Je m’approchai discrètement et pénétrai l’immeuble d’à côté par-derrière. Le rez-de-chaussée hébergeait autrefois un magasin de fringues pour femme ; pas une grande enseigne, une boutique de quartier dont je me demandais à l’époque comment elle subsistait ; ça s’appelait « quarante-quatre », je crois, en référence à la taille ou au numéro de la rue – peut-être les deux en fait. Désormais, l’endroit avait davantage l’allure d’un garage abandonné qu’au fer de lance de la mode pour les rondes.
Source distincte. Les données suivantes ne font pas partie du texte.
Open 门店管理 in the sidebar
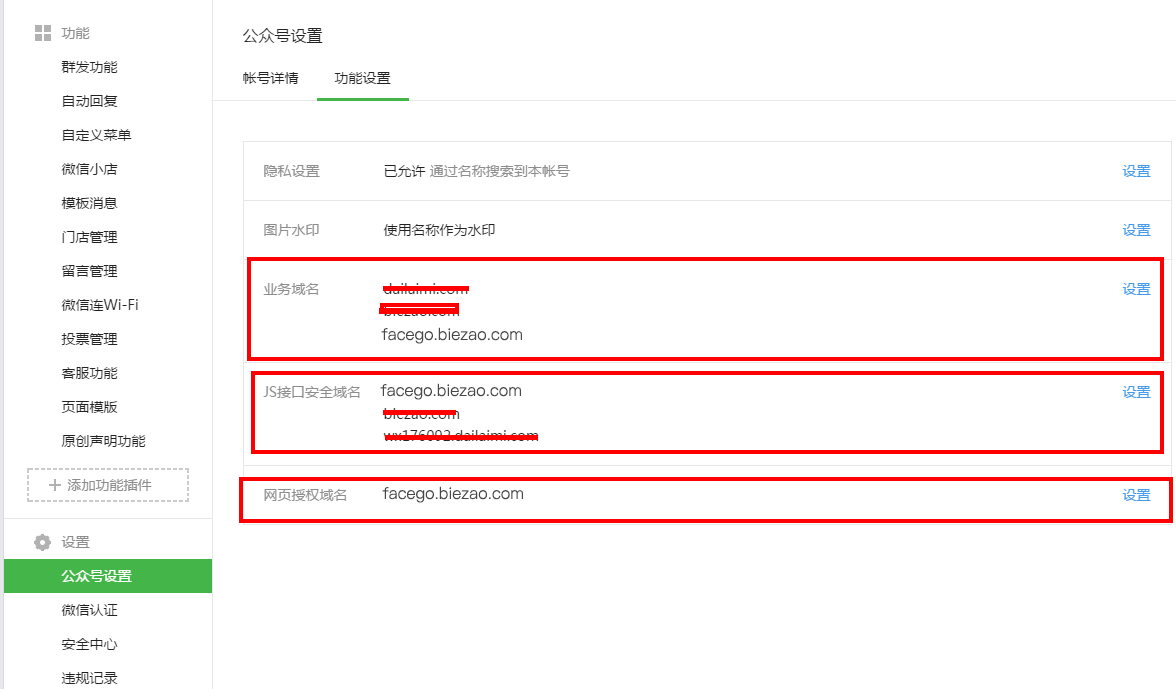Screen dimensions: 1176x689 89,237
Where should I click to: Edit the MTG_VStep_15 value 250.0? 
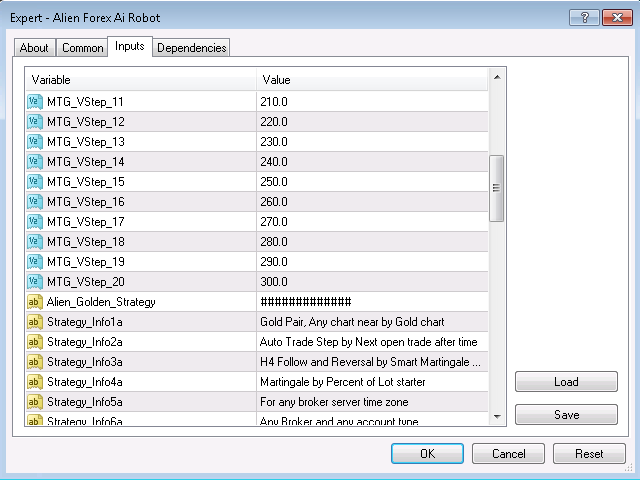click(x=373, y=181)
Quelques sapes moisies gisaient au milieu des portants abîmés et des cintres entortillés. Je choisis une veste classique noire et un pull sombre. Pas le temps d’admirer mon look dans un miroir cassé, je ne ressemblais, de toute façon, probablement à rien.

J’avançai vers la vitrine brisée pour observer l’extérieur. Les cadavres des deux zigotos n’étaient plus là, mais apparemment, ça allait. Ma porte était à deux mètres à tout casser. Jouable. Je priai une dernière fois pour que personne ne m’attende quelque part et commençai à enjamber l’ouverture avant de sentir mon corps projeté vers l’arrière. Quelqu’un m’avait agrippé et m’entraînait à l’intérieur. Dommage. J’y étais presque. Je ne pensais même pas à me débattre, j’allais en prendre plein la tronche, je le savais.